Exercise prompt
Here the job is to print all of the entries below verbatim and leave out any picture.

Dataset content
※ ※ ※

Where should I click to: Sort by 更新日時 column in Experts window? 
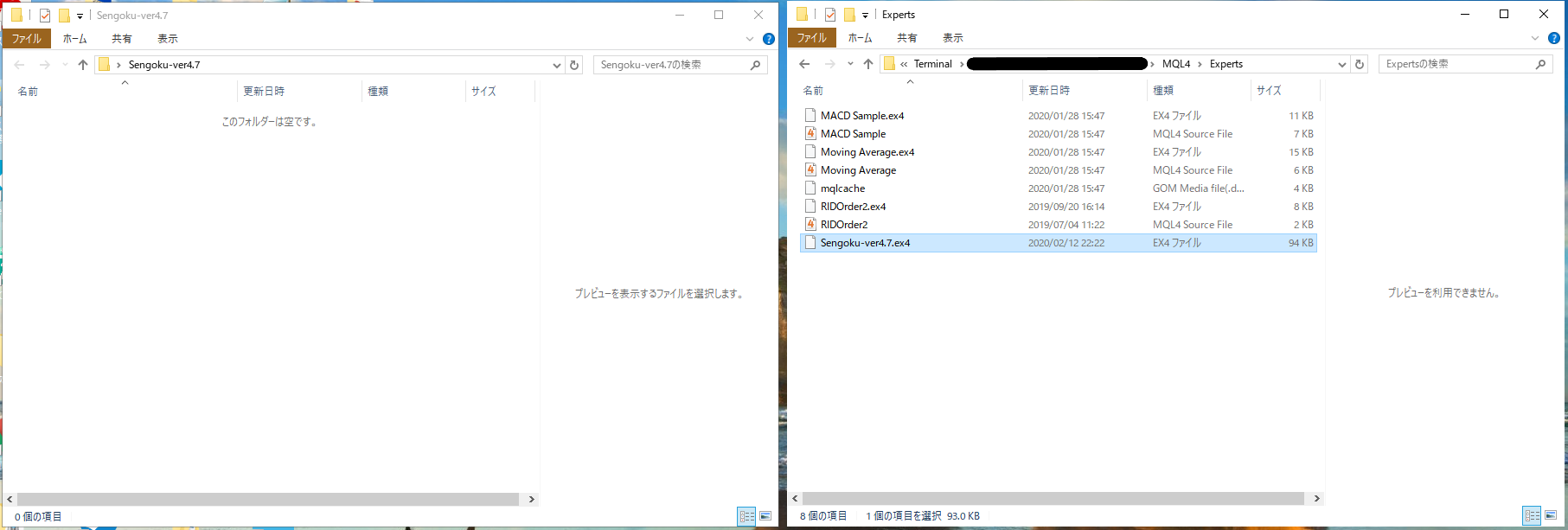coord(1049,91)
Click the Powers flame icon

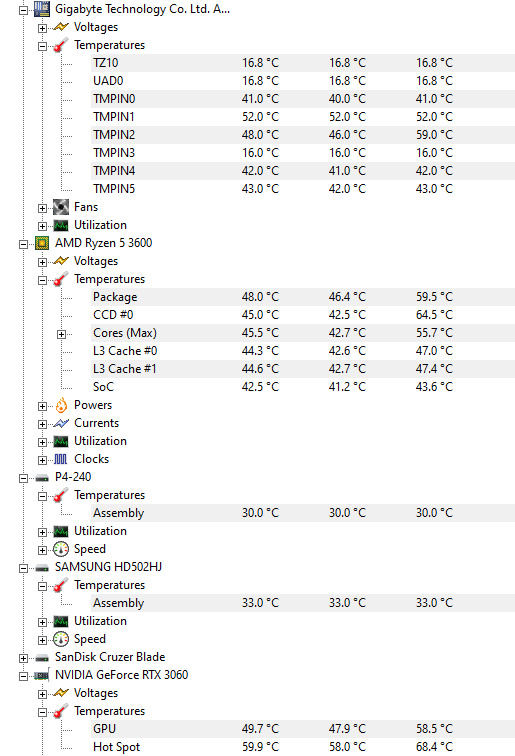coord(61,405)
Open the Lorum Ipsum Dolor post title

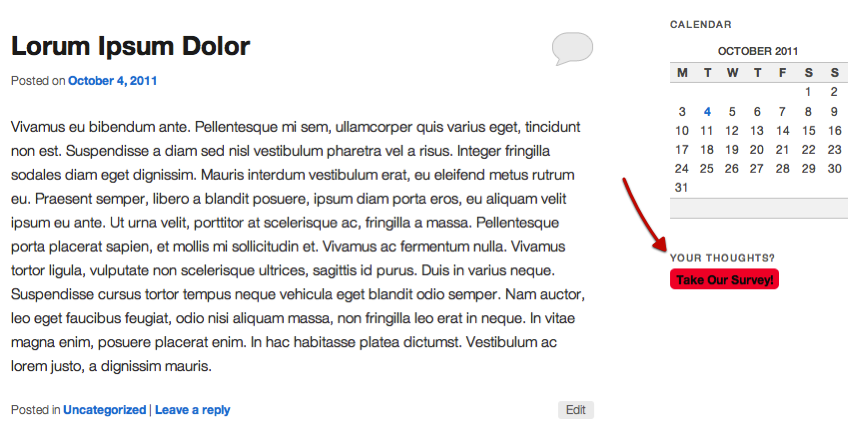pos(130,46)
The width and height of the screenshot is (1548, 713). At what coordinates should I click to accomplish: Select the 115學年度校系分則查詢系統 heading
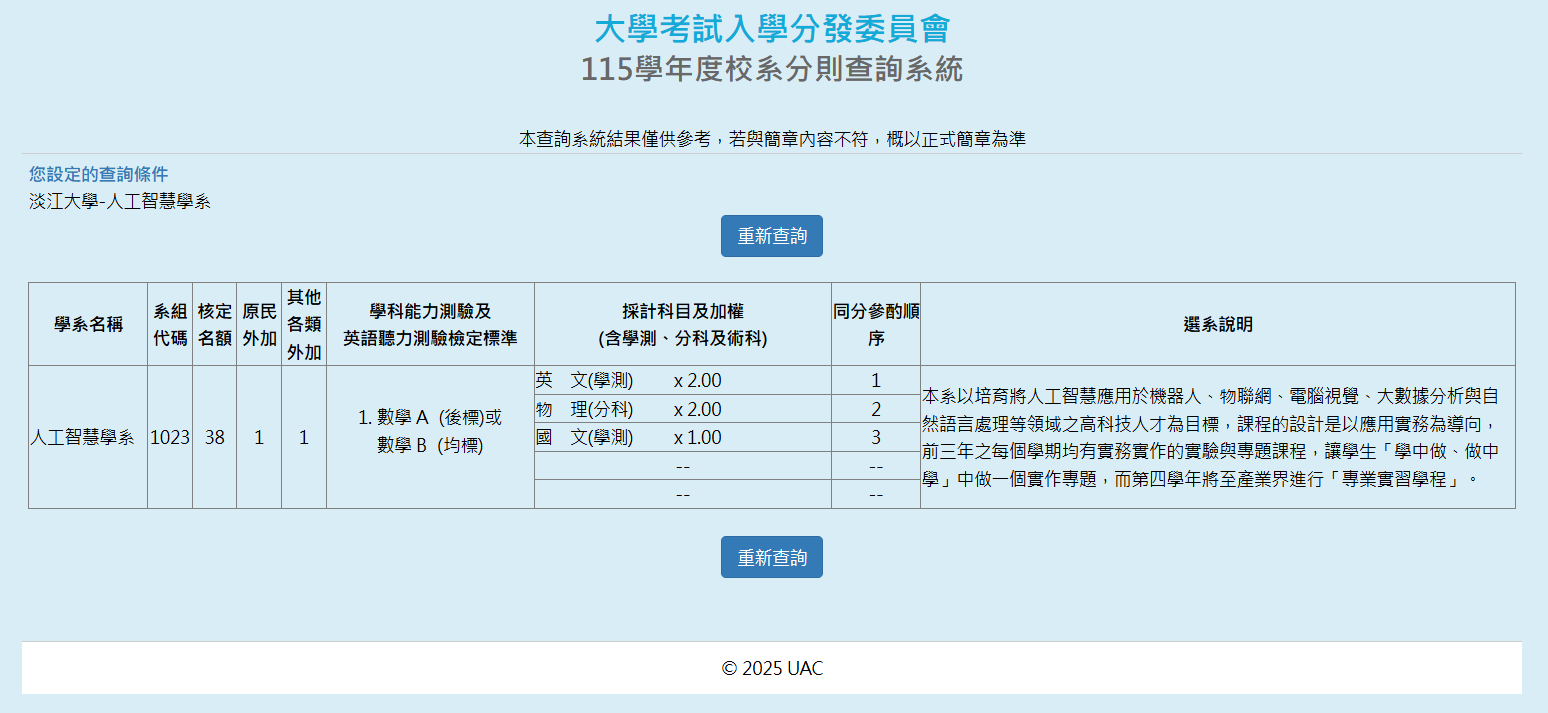(x=772, y=70)
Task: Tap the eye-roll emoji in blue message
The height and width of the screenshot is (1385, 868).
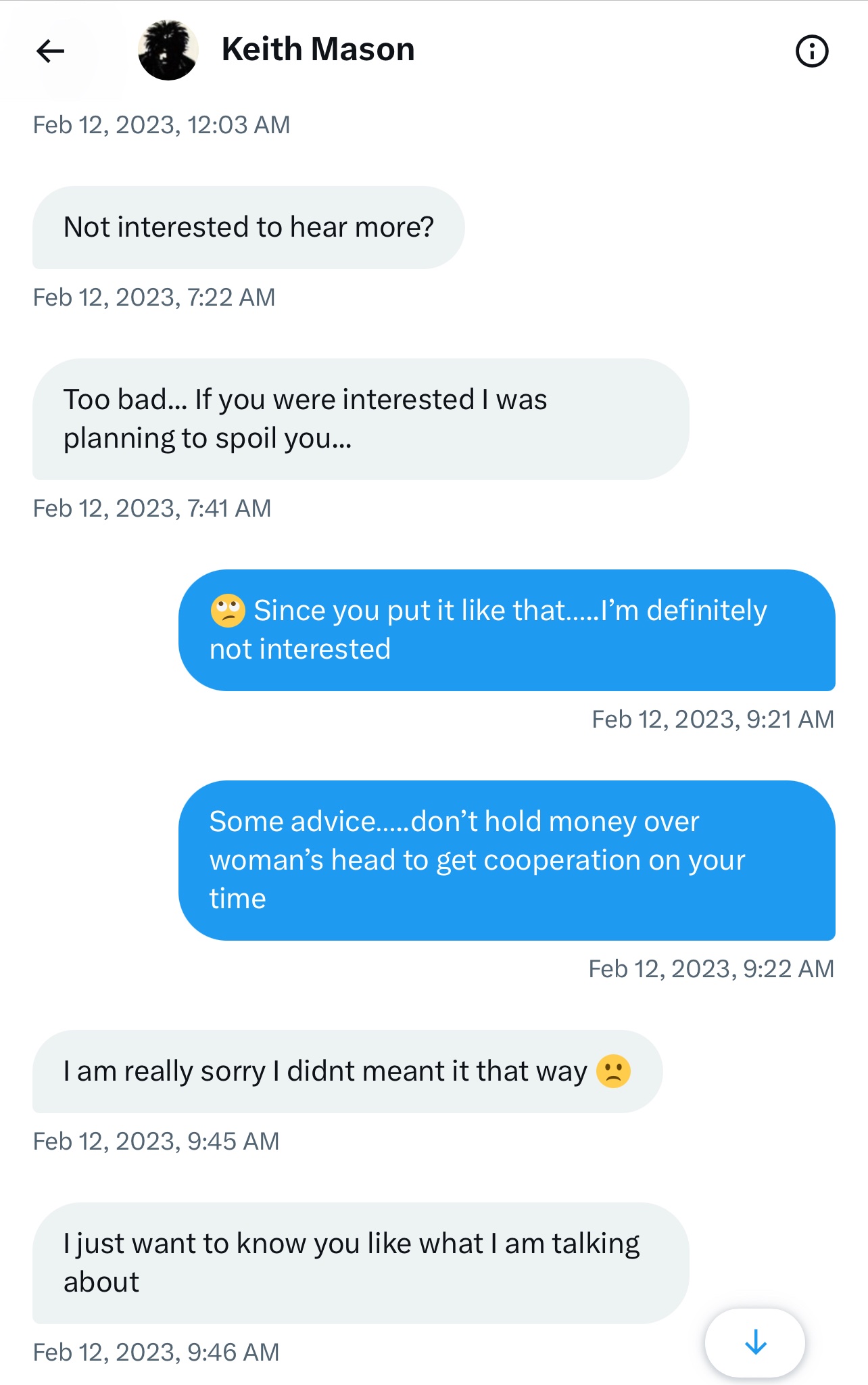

※ ※ ※

Response
Where should I click to: Sort by 更新日時 column in Experts window? 
coord(1049,91)
Click the Powers flame icon

coord(61,405)
Open the Lorum Ipsum Dolor post title

pos(130,46)
The width and height of the screenshot is (1548, 713). At what coordinates should I click to accomplish: Select the 115學年度校系分則查詢系統 heading
(x=772, y=70)
Task: Tap the eye-roll emoji in blue message
The height and width of the screenshot is (1385, 868).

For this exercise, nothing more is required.